- Title: Text Indexer
- Author: Guillem Nicolau Alomar Sitjes
- Initial release: June 16th, 2017
- Code version: 0.1
- Availability: Public
Index
Just a text indexer for fast text searches. Similar to a grep, but for several words at the same time, giving an ordered list as a result, with a % of the words in the input that appear in each file.
- Java
Currently, there are two available indexing modes to choose:
-
- Indexing by file (Default mode)
- Data is stored in a "file: words in file" shape
-
- Indexing by word
- Data is stored in a "word: files where it appears" shape
-
- Indexing by file and Indexing by word
The mode can be passed as a parameter when executing the application.
It has been tested with +1.25GB of data.
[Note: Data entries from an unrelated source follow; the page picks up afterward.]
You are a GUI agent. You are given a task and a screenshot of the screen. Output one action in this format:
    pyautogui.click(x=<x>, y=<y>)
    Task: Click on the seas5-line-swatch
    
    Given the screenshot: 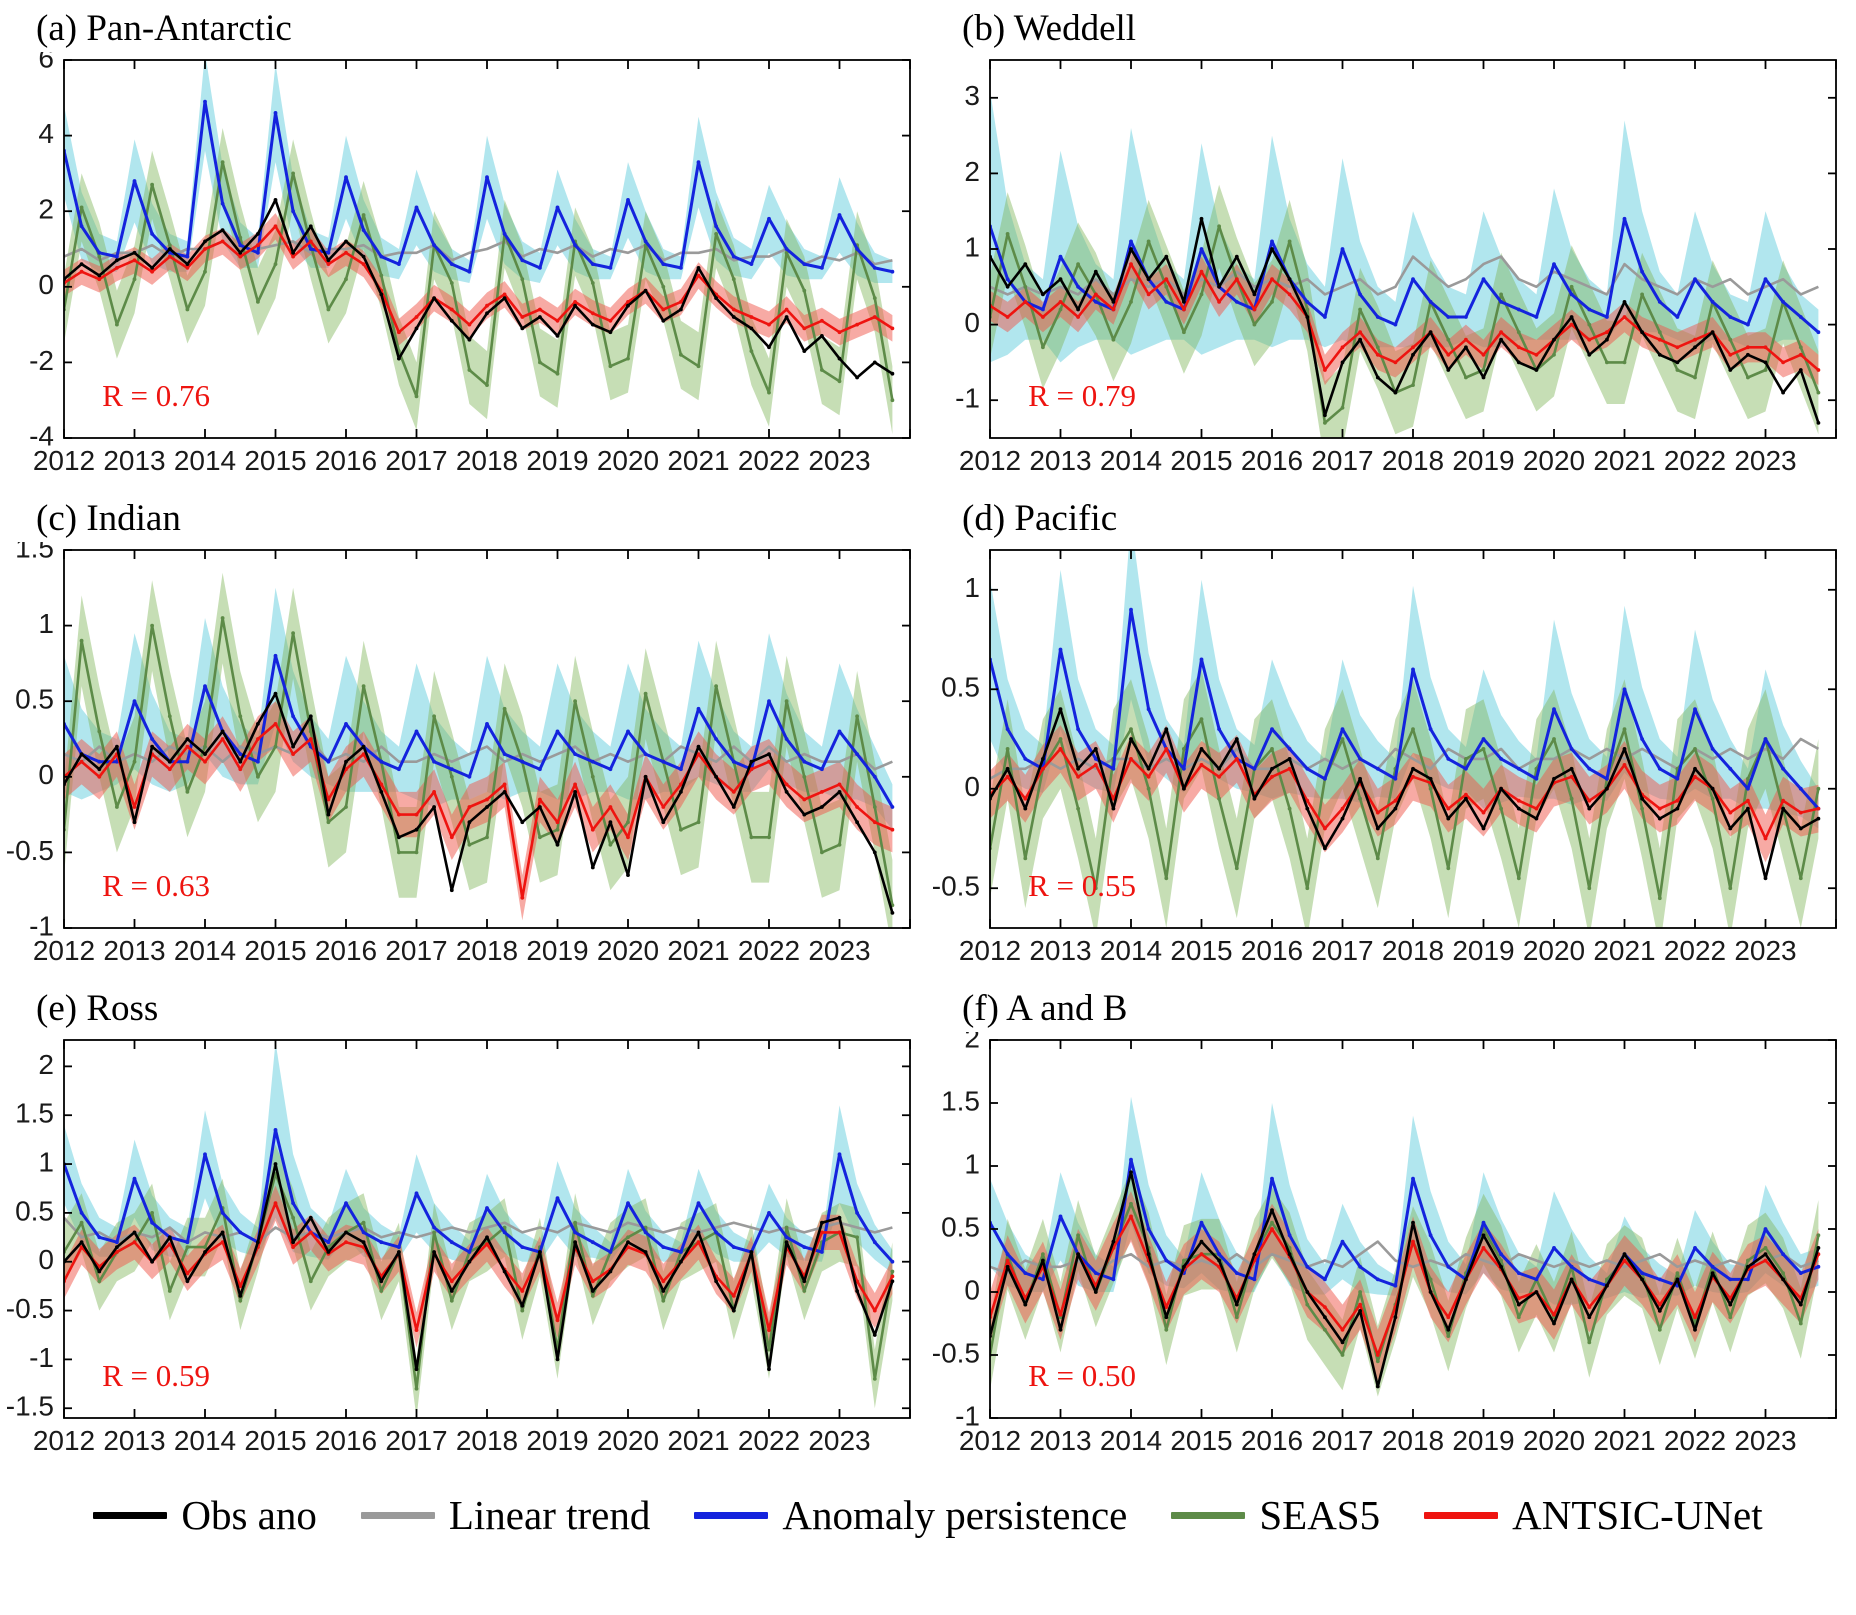 What is the action you would take?
    pyautogui.click(x=1208, y=1515)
For a bigger dataset, it might give memory problems. In this case, having the data in a DDBB would solve the memory problems (as long as the dataset fits in your laptop disk, otherwise you could store it in a server). The 'IndexableDirectory' folder only contains some small files used for testing (I have not put the +1GB files that I used for GitHub storage reasons).
A good parallel implementation would improve the performance.
Several tests will be done in order to obtain some performance data to evaluate them. I guess that the proportion WordsRange/NumFiles will be the main way to choose between them. Some performance results have already been taken and can be seen in the PerformanceTests folder.